The time complexity is \(O(m + n)\), where \(m\) and \(n\) are the lengths of the message and magazine, respectively. The \(O(m)\) comes from the cost of constructing the hash table, which must iterate through every character in the message (insertion into a hash table is \(O(1)\)).

The \(O(n)\) comes from the worst-case scenario where we have to check every letter in the magazine (the above for loop has to run its course).

The space complexity is \(O(L)\) where \(L\) is the size of the hash table.

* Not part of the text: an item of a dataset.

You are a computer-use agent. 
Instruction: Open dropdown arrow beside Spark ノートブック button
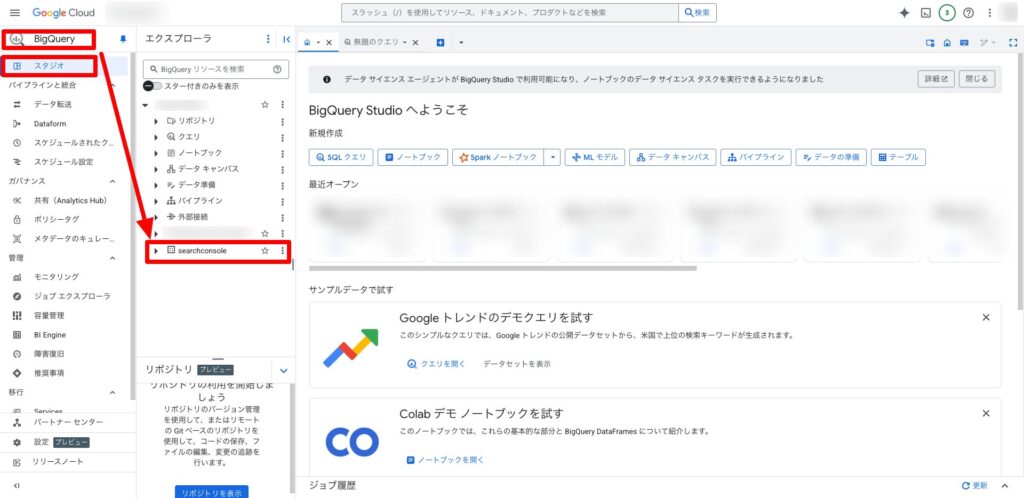click(552, 157)
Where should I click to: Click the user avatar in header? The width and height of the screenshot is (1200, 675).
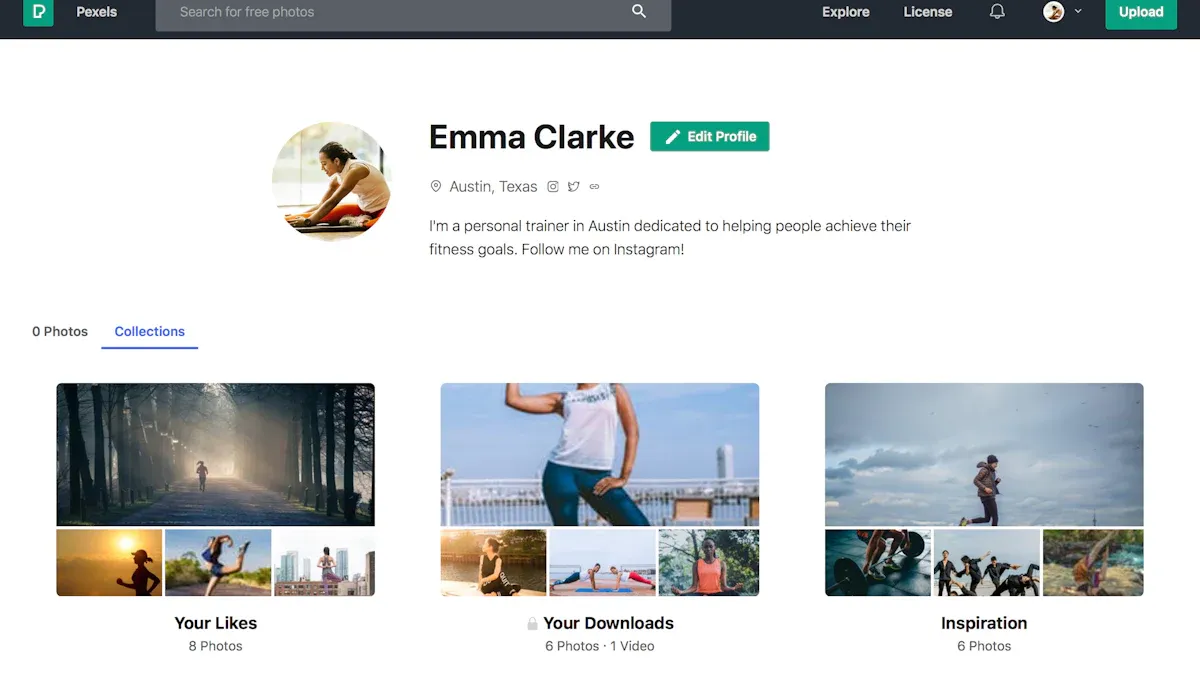tap(1053, 12)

If the input alphabets of the message is known to be within some small range, such as ASCII, then we could avoid using a hash table and instead just use a fixed size array and record the counts of each letter into the corresponding index in this array. This optimization doesn't improve the time or space complexity, though.

3.3. Pythonic

The Pythonic way is to just use subtraction on the Counter hash table type directly. This may not be the fastest because we build up two hash tables instead of one.

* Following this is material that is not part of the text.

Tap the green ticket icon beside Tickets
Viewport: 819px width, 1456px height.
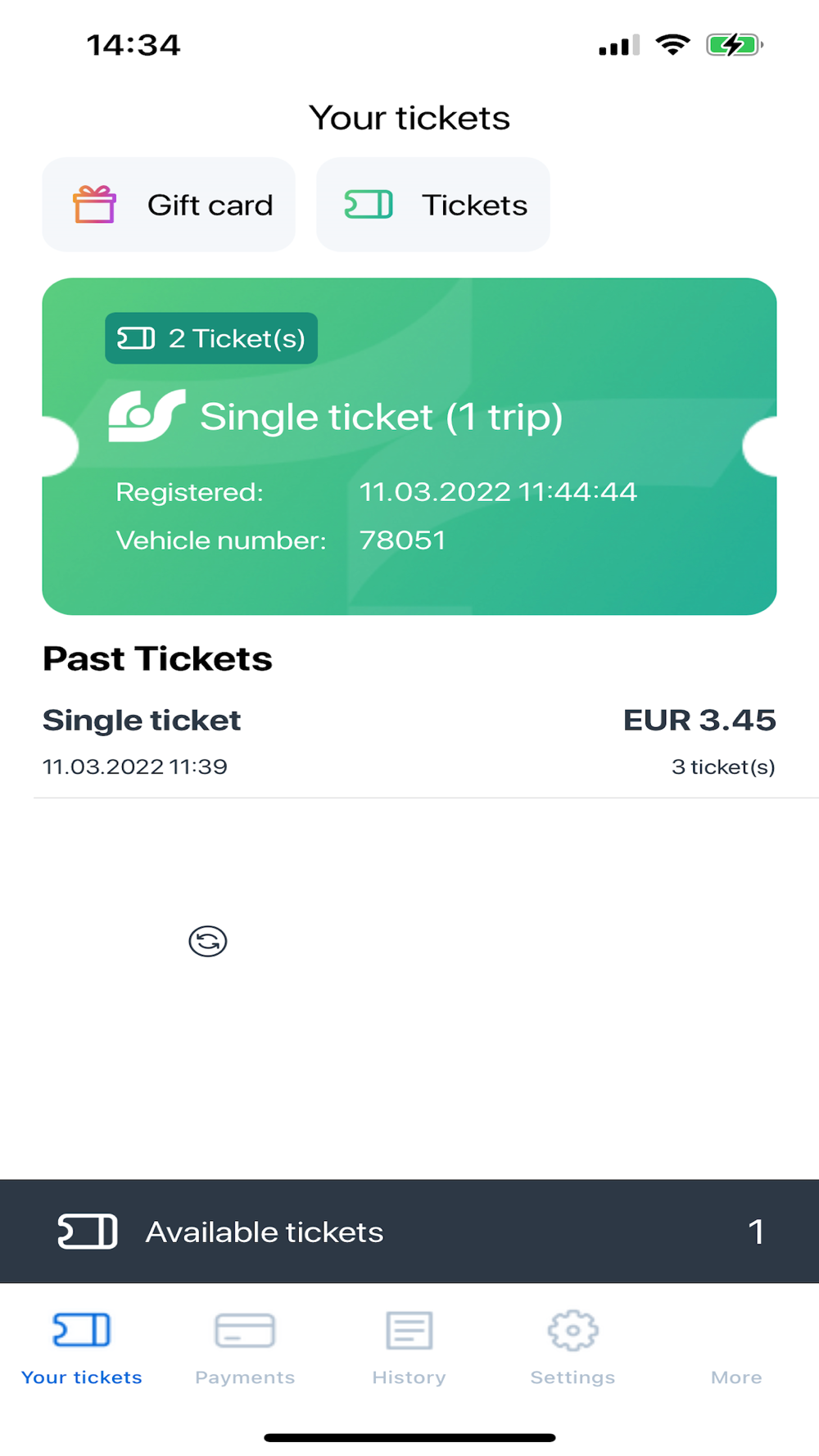[x=369, y=205]
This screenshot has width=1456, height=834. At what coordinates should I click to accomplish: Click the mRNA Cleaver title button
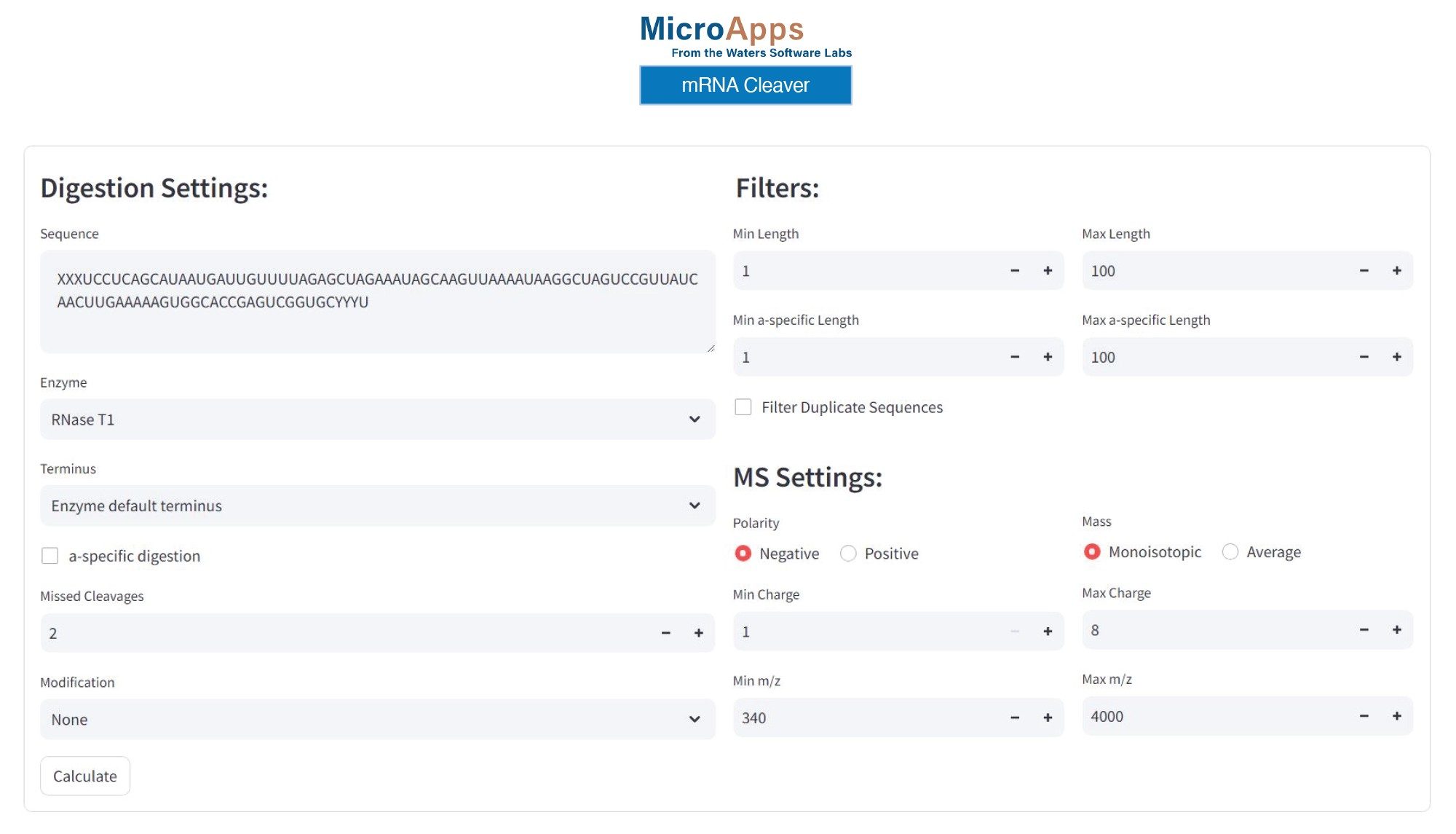click(x=746, y=84)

def is_message_from_magazine_pythonic(message: str, magazine: str) -> bool:
    if not message:
        return True

    return (not collections.Counter(message) -
            collections.Counter(magazine))

4. Tests

🔗
import collections
from hypothesis import given, strategies as st
import unittest

brute_force
optimal
pythonic

class Test(unittest.TestCase):
    test_cases

if __name__ == "__main__":
    unittest.main(exit=False)

4.1. Basic tests

def test_basic(self):
    # Empty inputs.
    message = ""
    magazine = ""
    result = is_message_from_magazine_brute_force(message, magazine)
    self.assertEqual(result, True)

    # Basic examples, as described in the problem statement.
    message = "hello"
    magazine = "old"
    result = is_message_from_magazine_brute_force(message, magazine)
    self.assertEqual(result, False)
    message = "hello"
    magazine = "old elf hat"
    result = is_message_from_magazine_brute_force(message, magazine)
    self.assertEqual(result, True)

4.2. Property-based tests

@given(st.text(max_size=20), st.text(max_size=100))
def test_random(self, message: str, magazine: str):
    result_bf = is_message_from_magazine_brute_force(message, magazine)
    result_optimal = is_message_from_magazine_optimal(message, magazine)
    result_pythonic = is_message_from_magazine_pythonic(message, magazine)

    # Do the solutions agree with each other?
    self.assertEqual(result_bf, result_optimal)
    self.assertEqual(result_optimal, result_pythonic)

5. References

Aziz, A., Lee, T.-H., & Prakash, A. (2018). Elements of Programming Interviews in Python: The Insiders’ Guide. CreateSpace Independent Publishing Platform (25 July. 2018).